Abstract
Bradyrhizobium japonicum possesses a second fixK-like gene, fixK2, in addition to the previously identified fixK1 gene. The expression of both genes depends in a hierarchical fashion on the low-oxygen-responsive two-component regulatory system FixLJ, whereby FixJ first activates fixK2, whose product then activates fixK1. While the target genes for control by FixK1 are unknown, there is evidence for activation of the fixNOQP, fixGHIS, and rpoN1 genes and some heme biosynthesis and nitrate respiration genes by FixK2. FixK2 also regulates its own structural gene, directly or indirectly, in a negative way.

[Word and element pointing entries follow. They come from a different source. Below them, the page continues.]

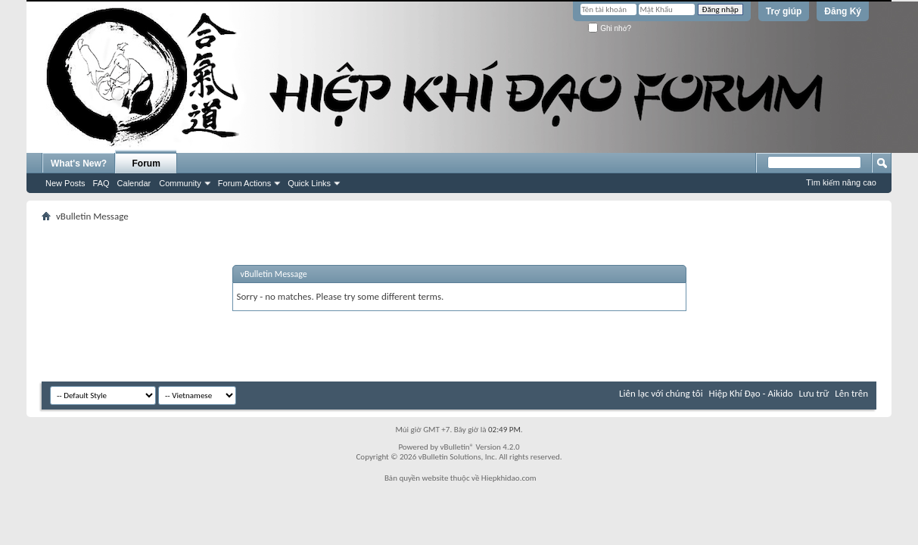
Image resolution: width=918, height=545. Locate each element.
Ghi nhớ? (609, 28)
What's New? (79, 163)
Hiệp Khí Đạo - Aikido (751, 393)
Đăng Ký (842, 11)
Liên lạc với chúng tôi (661, 393)
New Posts (65, 183)
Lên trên (851, 393)
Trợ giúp (784, 11)
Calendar (134, 183)
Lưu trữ (814, 393)
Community (180, 183)
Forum (146, 163)
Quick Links (309, 183)
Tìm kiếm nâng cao (841, 182)
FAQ (101, 183)
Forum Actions (244, 183)
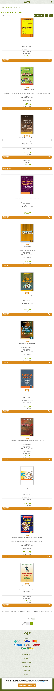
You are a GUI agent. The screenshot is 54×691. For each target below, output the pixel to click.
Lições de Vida (27, 489)
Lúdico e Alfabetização (27, 295)
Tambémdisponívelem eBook (24, 136)
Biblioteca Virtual (26, 662)
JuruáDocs (26, 670)
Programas (26, 666)
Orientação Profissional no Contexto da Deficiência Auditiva (27, 537)
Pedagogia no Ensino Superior (27, 343)
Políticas (26, 658)
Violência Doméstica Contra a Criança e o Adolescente (27, 198)
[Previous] (20, 619)
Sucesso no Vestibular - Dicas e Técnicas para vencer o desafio (27, 440)
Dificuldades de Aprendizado (27, 137)
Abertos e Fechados (27, 41)
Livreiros (26, 674)
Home (2, 7)
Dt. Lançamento (39, 15)
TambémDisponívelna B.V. (26, 87)
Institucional (26, 654)
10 (33, 619)
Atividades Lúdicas (27, 585)
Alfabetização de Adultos (27, 392)
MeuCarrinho (47, 2)
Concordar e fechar (27, 685)
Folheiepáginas (28, 87)
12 (47, 15)
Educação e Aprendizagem (27, 89)
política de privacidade (40, 681)
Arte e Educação (27, 246)
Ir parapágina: (24, 623)
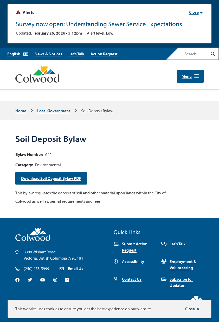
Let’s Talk (76, 53)
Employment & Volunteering (178, 264)
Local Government (53, 110)
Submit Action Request (130, 247)
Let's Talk (173, 243)
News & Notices (48, 53)
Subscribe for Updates (177, 282)
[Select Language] (17, 54)
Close (190, 308)
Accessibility (129, 261)
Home (20, 110)
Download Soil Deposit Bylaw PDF (51, 178)
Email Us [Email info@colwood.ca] (75, 268)
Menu (187, 76)
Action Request (104, 53)
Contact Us (127, 279)
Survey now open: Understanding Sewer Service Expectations (99, 24)
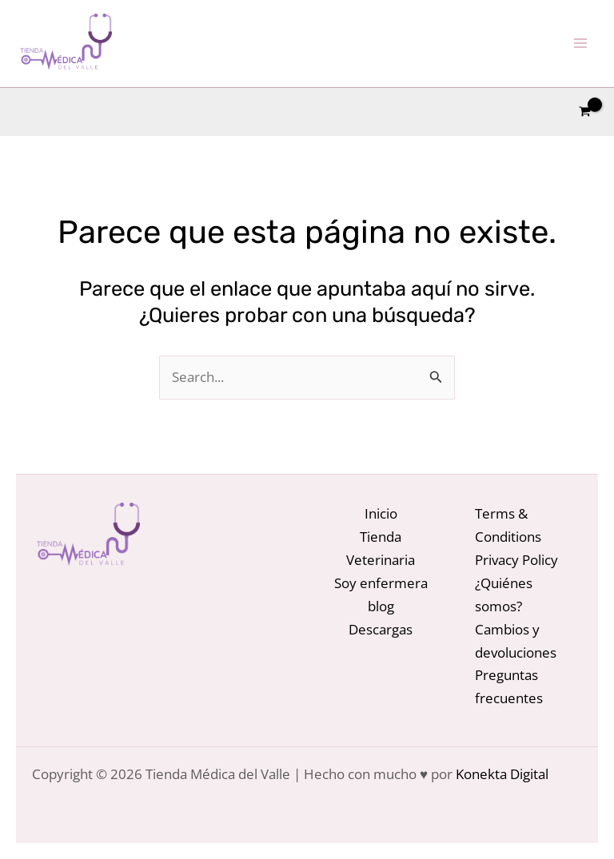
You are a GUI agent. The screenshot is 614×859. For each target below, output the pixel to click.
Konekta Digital (502, 774)
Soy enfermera (381, 583)
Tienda (380, 536)
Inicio (381, 513)
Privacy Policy (516, 560)
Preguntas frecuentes (509, 686)
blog (381, 606)
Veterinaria (380, 560)
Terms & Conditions (508, 525)
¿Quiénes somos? (503, 594)
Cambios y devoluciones (515, 641)
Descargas (381, 629)
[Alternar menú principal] (580, 43)
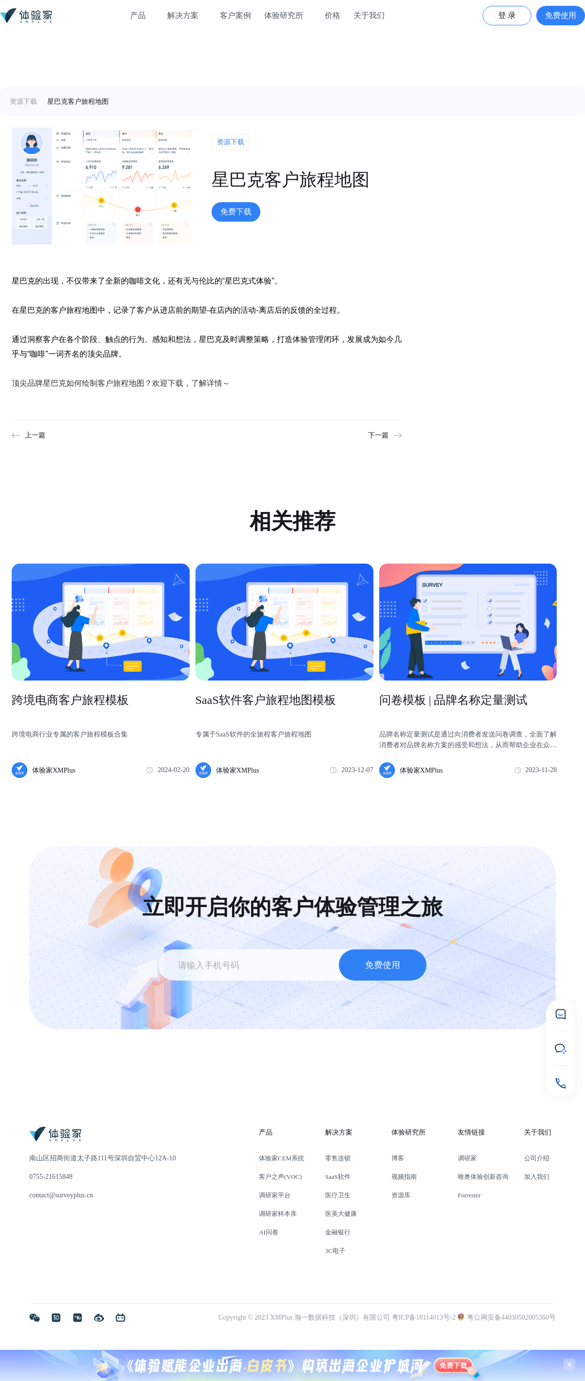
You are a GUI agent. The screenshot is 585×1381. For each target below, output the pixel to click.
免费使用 (560, 15)
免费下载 (236, 212)
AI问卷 (268, 1232)
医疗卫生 (338, 1195)
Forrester (469, 1195)
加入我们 (536, 1176)
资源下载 (23, 101)
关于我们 (372, 15)
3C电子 (335, 1250)
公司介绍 (536, 1158)
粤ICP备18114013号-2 (424, 1317)
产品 (142, 15)
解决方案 (186, 15)
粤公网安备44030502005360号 (506, 1317)
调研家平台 (275, 1195)
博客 (397, 1158)
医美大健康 (341, 1213)
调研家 (467, 1158)
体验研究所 (287, 15)
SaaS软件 (338, 1176)
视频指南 (404, 1176)
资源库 (400, 1195)
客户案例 (235, 15)
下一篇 (378, 435)
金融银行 (338, 1232)
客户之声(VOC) (280, 1176)
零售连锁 (338, 1158)
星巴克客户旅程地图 (78, 101)
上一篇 (35, 435)
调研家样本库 (278, 1213)
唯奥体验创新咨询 (483, 1176)
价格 (332, 15)
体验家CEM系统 (281, 1158)
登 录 (507, 15)
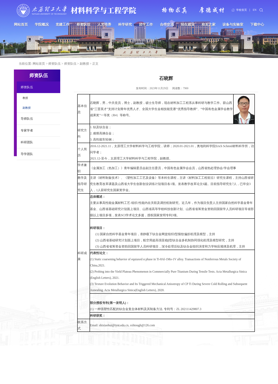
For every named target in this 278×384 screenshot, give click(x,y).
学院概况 (42, 24)
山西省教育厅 (66, 357)
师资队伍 (83, 24)
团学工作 (146, 24)
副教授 (84, 63)
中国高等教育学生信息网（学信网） (79, 375)
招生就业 (188, 24)
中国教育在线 (66, 369)
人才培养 (104, 24)
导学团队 (27, 154)
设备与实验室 (232, 24)
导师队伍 (27, 118)
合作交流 (167, 24)
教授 (25, 98)
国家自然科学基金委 (26, 369)
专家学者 (27, 130)
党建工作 (63, 24)
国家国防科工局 (23, 375)
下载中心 (257, 24)
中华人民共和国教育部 (27, 357)
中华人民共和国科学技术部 (30, 363)
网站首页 (21, 24)
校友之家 (208, 24)
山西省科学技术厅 (69, 363)
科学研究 (125, 24)
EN (254, 10)
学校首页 (241, 10)
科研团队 (27, 142)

Rhizobial FixK proteins belong to the large and phylogenetically widespread family of FNR- and CRP (CAP)-like proteins of bacteria (8, 27). First identified in Sinorhizobium (Rhizobium) meliloti (4), FixK has been discovered in all rhizobial species examined, and additional copies or homologs of the corresponding gene exist in certain species (e.g., see references 11 and 21). The FixK proteins are transcriptional regulators that usually function as activators of their target genes. They bind to a conserved, symmetric nucleotide sequence, 5′-TTGA(N6)TCAA-3′ (the FixK box [8, 28]), whose axis of symmetry is located between positions −41 and −40 upstream of the transcriptional start site of the regulated genes. FixK in S. meliloti is part of a regulatory cascade in which the membrane-bound hemoprotein FixL senses a low oxygen concentration, phosphorylates itself, and then transfers the phosphate moiety to the response regulator FixJ, which finally activates the expression of fixK (3). The FixK protein then activates a number of genes or operons, including the fixNOQP and fixGHIS operons, which are responsible for the synthesis of a high-affinity terminal oxidase for respiration under microaerobic conditions, such as in legume root nodules (3, 12). FixK negatively regulates its own expression in S. meliloti by activating the fixT gene, whose product inhibits the FixLJ system (10).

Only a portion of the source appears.